Perché farsi del male?
Non è semplice rispondere a questa domanda. L’autolesionista trova conforto in qualcosa di ‘sbagliato‘, pericoloso, ‘inopportuno’. Almeno questo secondo il senso comune. Esistono delle emozioni talmente intense, travolgenti e a grande impatto violento di cui è difficile disfarsi. L’emozione in questione trova sfogo in un lampante atto autolesionista e così, quella solitudine estrema, quella tristezza destabilizzante e quella rabbia impetuosa, si infrangono in uno scoglio apparentemente sicuro. Per gli autolesionisti non è facile esprimere le proprie emozioni a parole o scriverle semplicemente. Proprio per questo ricorrono allo sfogo attraverso il dolore.

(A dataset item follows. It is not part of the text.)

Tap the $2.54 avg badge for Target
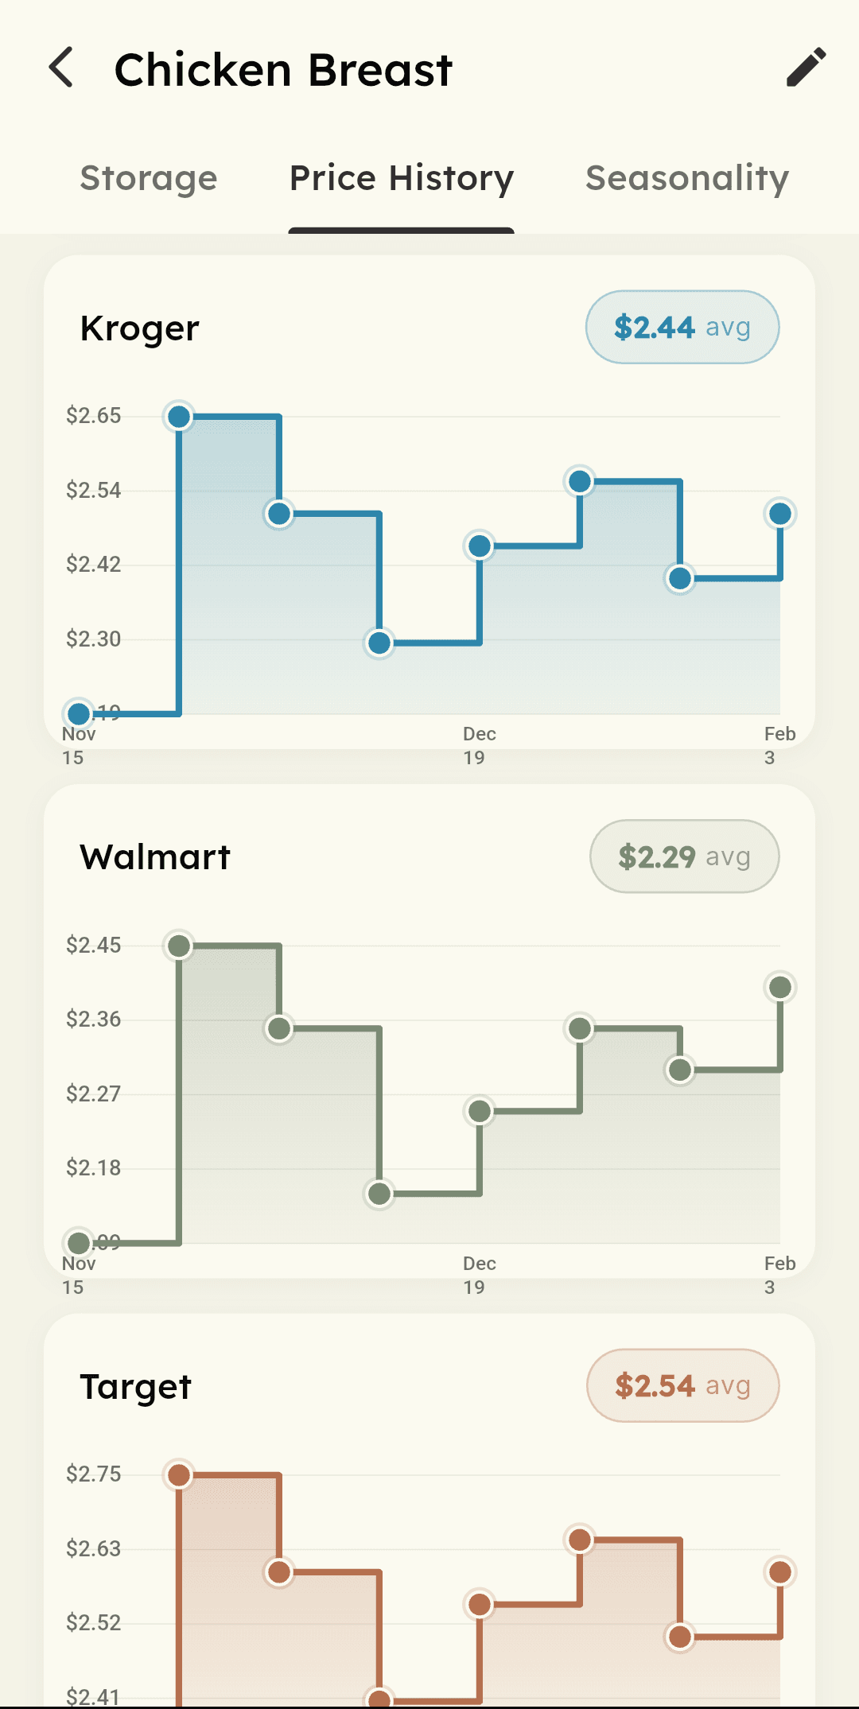pos(682,1385)
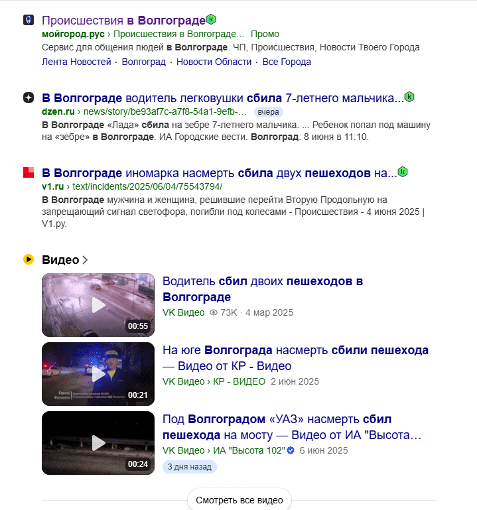Play the 00:24 dark bridge video

(98, 442)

Contrariamente a ciò che si pensa, con l’autolesionismo non si cercano attenzioni, anzi, il soggetto spesso si nasconde e si vergogna perché è terrorizzato dal fatto di essere considerato stupido o addirittura disgustoso.
Tutto ciò si esplica in una profonda insicurezza e in una mancanza di autostima. Il soggetto si sente invisibile, è depresso e solo grazie al dolore e alle cicatrici può dimostrare a sé stesso la sua presenza.
L’autolesionismo è un mostro apparentemente buono. Ma non imbattibile. Un mostro che va accettato, accolto, ascoltato e poi sconfitto.